Não nos basta ter boas ideias, ter grandes empreendedores, precisamos que os projetos sejam concretizáveis onde fazem mais sentido. No Algarve, há muito que se fala na necessidade de um centro intermodal que promova a ligação ferroviária ao aeroporto, mas com os atuais Planos Diretores Municipais, muito dificilmente há decisão, em tempo útil, acerca do local para o construir. Já para não falar acerca da incapacidade crónica em se decidir acerca da construção de um novo hospital. O mesmo acontece com empresas tecnológicas que se apresentarem um projeto para se instalarem num município algarvio vão ver as suas expectativas goradas porque há 20 ou 30 anos esses investimentos não existiam e, como tal, não têm expressão no atual ordenamento territorial. O mesmo acontece com a habitação porque muitos PDM não têm espaço para a edificação de habitação a custos ajustados à carteira da maior parte dos portugueses.

Engane-se quem pensa que este cenário é apenas especulação. Já está a acontecer, e mesmo sem a bazuca. Em Sines, o data center, que foi anunciado com a presença de António Costa e Pedro Siza Vieira, no passado mês de abril, pode não vir a passar disso mesmo, de um anúncio. Os milhares de empregos podem nunca chegar e os 3,5 mil milhões de euros de investimento não vão sair da carteira. Tudo porque há cerca de um ano, o Conselho de Ministros classificou o terreno onde o projeto irá nascer como Zona Especial de Conservação. Se não se encontrar uma alternativa, vai tudo por água abaixo.

Será isso que queremos para os 16 mil milhões de euros que vêm de Bruxelas? Será que queremos ficar, uma vez mais, para trás no comboio da União Europeia? O PRR é uma oportunidade única e temos que a agarrar e tirar, dele, o maior partido.

Os municípios terão um papel fundamental na concretização dos projetos que venham a ser apresentados. Mas para isso é preciso agilizar as alterações aos Planos Diretores Municipais. Não se pode continuar a permitir que fiquem presos nas secretárias dos ministros anos a fio à espera de autorização. Não podemos levar três, quatro, cinco anos a aprovar um novo PDM, porque nessa altura a ‘bazuca’ já acabou. Nessa altura o comboio seguiu e nós teremos que fazer o mesmo percurso que os nossos parceiros, mas a pé.

António Costa está confiante que Portugal será um dos melhores a executar o PRR em toda a Europa. Confiança parece não faltar ao nosso chefe de Governo. Mas talvez seja necessário avivar a memória ao agora primeiro-ministro que, enquanto presidente da Câmara Municipal de Lisboa, aprovou um PDM oito anos depois do previsto, queixando-se dos problemas para a atividade económica da cidade quando as regras não são claras.

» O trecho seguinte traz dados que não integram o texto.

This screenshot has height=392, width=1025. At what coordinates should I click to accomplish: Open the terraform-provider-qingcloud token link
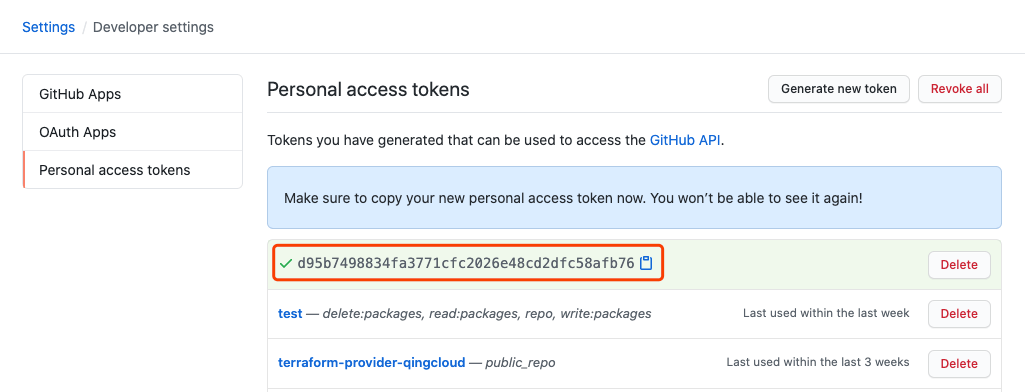372,362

Afinal, os anos passaram, mas a burocracia permanece intacta e vai funcionar como um entrave ao desenvolvimento do país e, uma vez mais, serão os municípios mais afastados dos grandes centros urbanos os prejudicados.

Só esperemos que em 2026, quando todos os países estiverem a festejar a resiliência das suas economias, Portugal não esteja apenas resignado por ter deixado passar mais uma oportunidade de se juntar às maiores economias europeias.